Segment Start: RECORDS FOR THE TASK
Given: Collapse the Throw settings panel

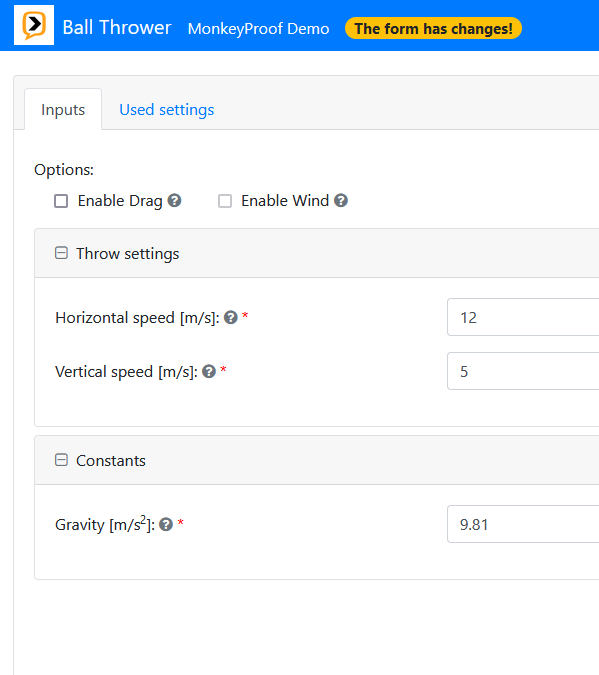Looking at the screenshot, I should coord(61,253).
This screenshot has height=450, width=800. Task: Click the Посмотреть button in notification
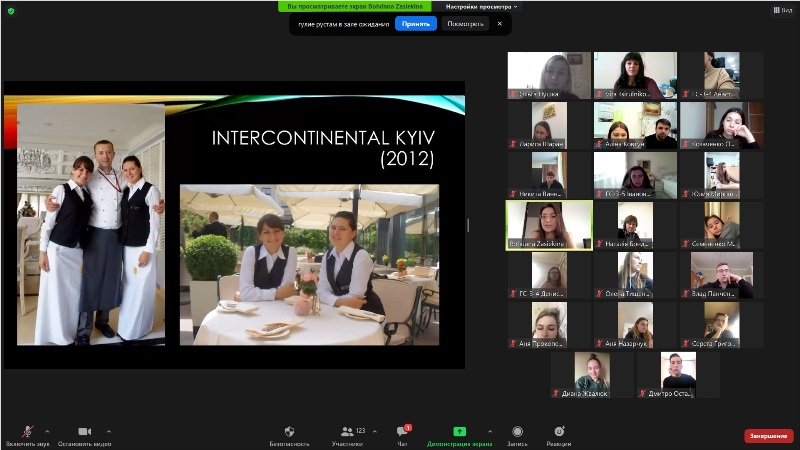465,23
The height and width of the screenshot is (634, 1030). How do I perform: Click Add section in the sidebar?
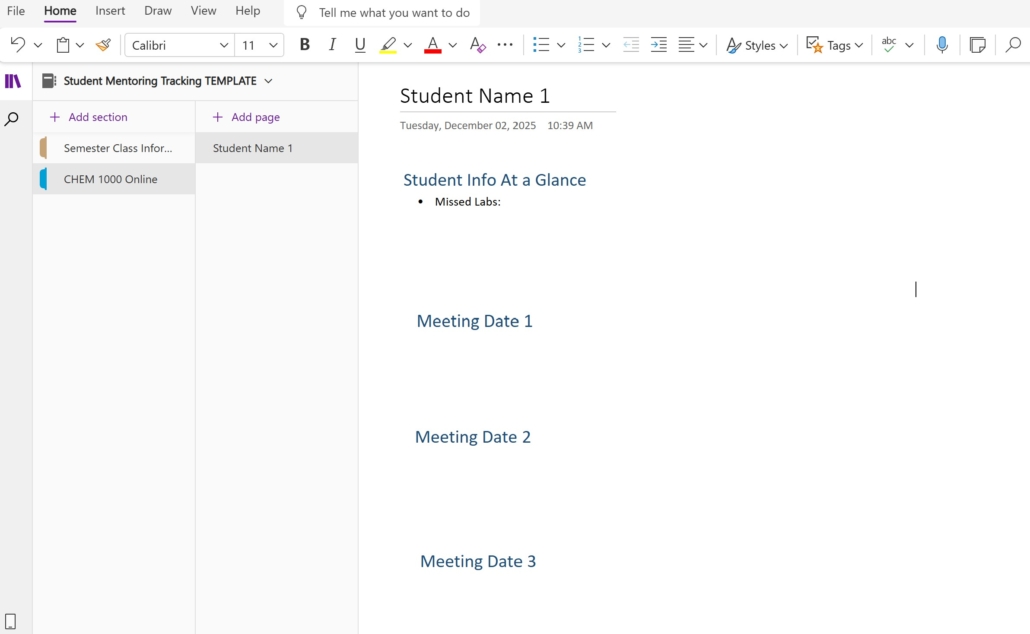pos(86,117)
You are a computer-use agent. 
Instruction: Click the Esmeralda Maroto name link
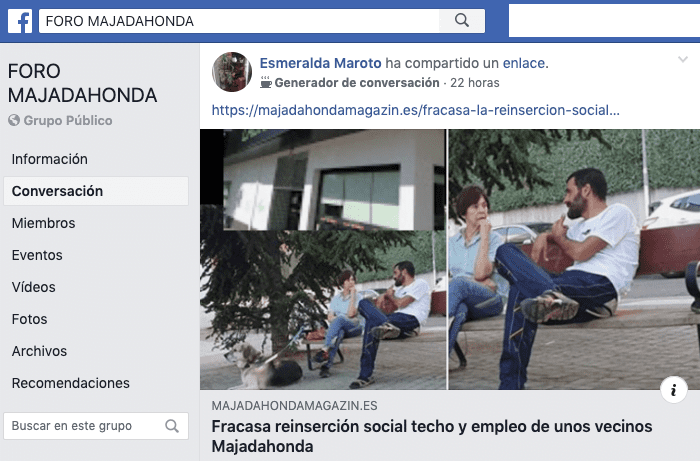point(321,63)
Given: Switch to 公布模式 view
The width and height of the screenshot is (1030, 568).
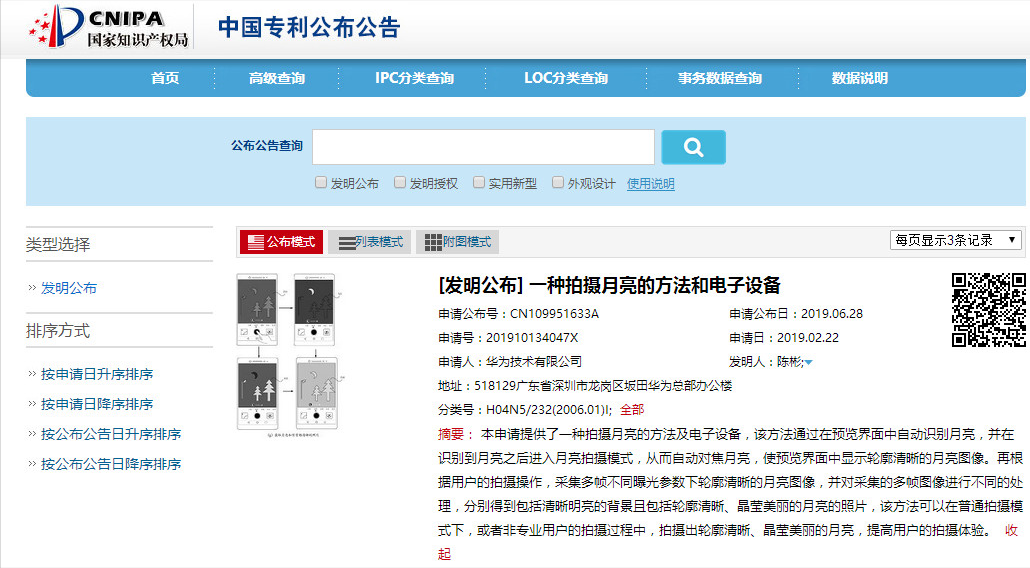Looking at the screenshot, I should [281, 242].
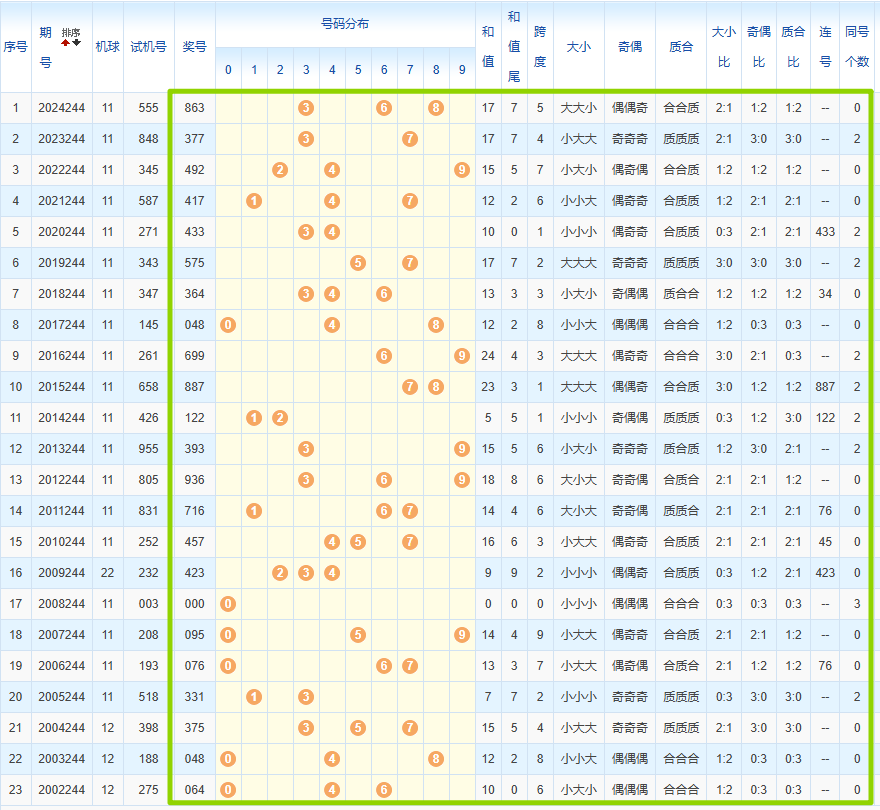Click the 和值 column header
This screenshot has width=880, height=810.
click(488, 46)

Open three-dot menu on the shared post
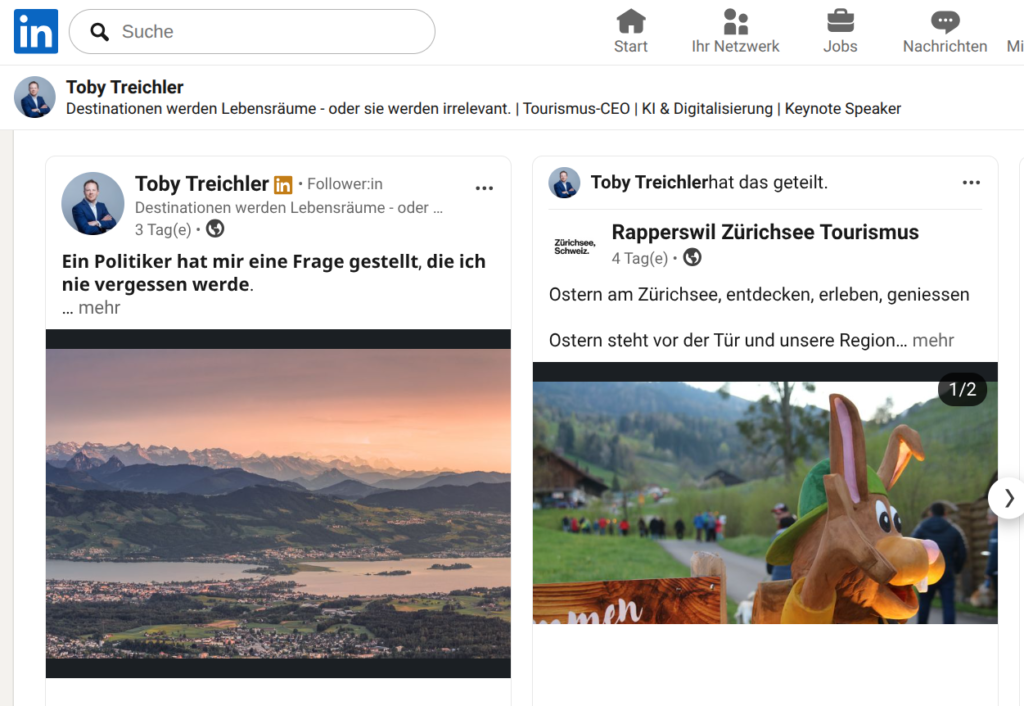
Segment End: RECORDS FOR THE TASK
* _REQUIRED ACTION_
Write out the line that contains "Given: Switch to 公布模式 view" and every line after it to the end of the data, exactly as they stand. Omit the pictures.

* _OUTPUT_
Given: Switch to 公布模式 view
The width and height of the screenshot is (1030, 568).
Looking at the screenshot, I should [281, 242].
Click the 和值 column header
This screenshot has width=880, height=810.
click(488, 46)

Open three-dot menu on the shared post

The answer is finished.